(MATERIAL PROVIDED)

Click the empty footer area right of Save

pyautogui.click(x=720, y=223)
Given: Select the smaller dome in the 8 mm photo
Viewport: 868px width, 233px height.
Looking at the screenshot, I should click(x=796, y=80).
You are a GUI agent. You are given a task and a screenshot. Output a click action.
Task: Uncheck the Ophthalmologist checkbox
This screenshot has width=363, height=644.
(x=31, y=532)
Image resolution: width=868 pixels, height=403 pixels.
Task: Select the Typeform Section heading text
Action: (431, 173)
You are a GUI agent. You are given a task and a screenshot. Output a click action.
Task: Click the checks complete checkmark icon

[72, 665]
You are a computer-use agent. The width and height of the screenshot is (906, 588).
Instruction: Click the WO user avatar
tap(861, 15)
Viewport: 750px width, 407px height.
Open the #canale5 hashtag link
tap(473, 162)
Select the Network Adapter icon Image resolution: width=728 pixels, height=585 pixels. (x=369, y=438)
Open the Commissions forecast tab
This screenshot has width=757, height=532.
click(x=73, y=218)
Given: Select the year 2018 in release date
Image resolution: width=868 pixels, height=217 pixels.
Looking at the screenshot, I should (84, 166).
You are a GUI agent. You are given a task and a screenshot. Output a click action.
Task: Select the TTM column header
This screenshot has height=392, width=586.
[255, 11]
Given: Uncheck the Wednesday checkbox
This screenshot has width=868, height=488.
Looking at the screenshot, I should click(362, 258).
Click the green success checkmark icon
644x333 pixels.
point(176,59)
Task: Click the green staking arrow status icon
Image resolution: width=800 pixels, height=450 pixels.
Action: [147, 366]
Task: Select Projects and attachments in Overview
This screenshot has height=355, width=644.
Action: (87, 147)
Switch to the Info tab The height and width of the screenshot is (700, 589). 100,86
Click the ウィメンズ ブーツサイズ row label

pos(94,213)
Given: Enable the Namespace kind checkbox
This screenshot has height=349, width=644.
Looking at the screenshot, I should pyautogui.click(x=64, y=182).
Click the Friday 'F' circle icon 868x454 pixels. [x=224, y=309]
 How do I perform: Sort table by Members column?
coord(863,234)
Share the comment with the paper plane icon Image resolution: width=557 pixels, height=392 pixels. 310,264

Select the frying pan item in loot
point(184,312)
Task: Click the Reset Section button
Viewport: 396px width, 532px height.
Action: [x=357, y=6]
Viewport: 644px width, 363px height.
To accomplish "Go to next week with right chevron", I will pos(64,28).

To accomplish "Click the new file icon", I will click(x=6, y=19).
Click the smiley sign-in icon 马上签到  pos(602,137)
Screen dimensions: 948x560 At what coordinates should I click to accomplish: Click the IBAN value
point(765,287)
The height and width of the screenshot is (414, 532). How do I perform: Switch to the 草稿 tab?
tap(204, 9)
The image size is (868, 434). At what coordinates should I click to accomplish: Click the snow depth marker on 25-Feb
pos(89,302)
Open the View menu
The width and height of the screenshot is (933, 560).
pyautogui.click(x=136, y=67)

(End MATERIAL PROVIDED)

Write the entries out once more, exactly as given.

*SOLUTION TO THE PROBLEM*
Click the empty footer area right of Save

pyautogui.click(x=720, y=223)
Given: Select the smaller dome in the 8 mm photo
Viewport: 868px width, 233px height.
Looking at the screenshot, I should click(x=796, y=80).
You are a GUI agent. You are given a task and a screenshot. Output a click action.
Task: Uncheck the Ophthalmologist checkbox
This screenshot has width=363, height=644.
(x=31, y=532)
Image resolution: width=868 pixels, height=403 pixels.
Task: Select the Typeform Section heading text
Action: (431, 173)
You are a GUI agent. You are given a task and a screenshot. Output a click action.
Task: Click the checks complete checkmark icon

[72, 665]
You are a computer-use agent. The width and height of the screenshot is (906, 588).
Instruction: Click the WO user avatar
tap(861, 15)
Viewport: 750px width, 407px height.
Open the #canale5 hashtag link
tap(473, 162)
Select the Network Adapter icon Image resolution: width=728 pixels, height=585 pixels. (x=369, y=438)
Open the Commissions forecast tab
This screenshot has width=757, height=532.
click(x=73, y=218)
Given: Select the year 2018 in release date
Image resolution: width=868 pixels, height=217 pixels.
Looking at the screenshot, I should (84, 166).
You are a GUI agent. You are given a task and a screenshot. Output a click action.
Task: Select the TTM column header
This screenshot has height=392, width=586.
[255, 11]
Given: Uncheck the Wednesday checkbox
This screenshot has width=868, height=488.
Looking at the screenshot, I should click(362, 258).
Click the green success checkmark icon
644x333 pixels.
point(176,59)
Task: Click the green staking arrow status icon
Image resolution: width=800 pixels, height=450 pixels.
Action: [147, 366]
Task: Select Projects and attachments in Overview
This screenshot has height=355, width=644.
Action: (87, 147)
Switch to the Info tab The height and width of the screenshot is (700, 589). 100,86
Click the ウィメンズ ブーツサイズ row label

pos(94,213)
Given: Enable the Namespace kind checkbox
This screenshot has height=349, width=644.
Looking at the screenshot, I should pyautogui.click(x=64, y=182).
Click the Friday 'F' circle icon 868x454 pixels. [x=224, y=309]
 How do I perform: Sort table by Members column?
coord(863,234)
Share the comment with the paper plane icon Image resolution: width=557 pixels, height=392 pixels. 310,264

Select the frying pan item in loot
point(184,312)
Task: Click the Reset Section button
Viewport: 396px width, 532px height.
Action: [x=357, y=6]
Viewport: 644px width, 363px height.
To accomplish "Go to next week with right chevron", I will pos(64,28).

To accomplish "Click the new file icon", I will click(x=6, y=19).
Click the smiley sign-in icon 马上签到  pos(602,137)
Screen dimensions: 948x560 At what coordinates should I click to accomplish: Click the IBAN value
point(765,287)
The height and width of the screenshot is (414, 532). How do I perform: Switch to the 草稿 tab?
tap(204, 9)
The image size is (868, 434). At what coordinates should I click to accomplish: Click the snow depth marker on 25-Feb
pos(89,302)
Open the View menu
The width and height of the screenshot is (933, 560).
pyautogui.click(x=136, y=67)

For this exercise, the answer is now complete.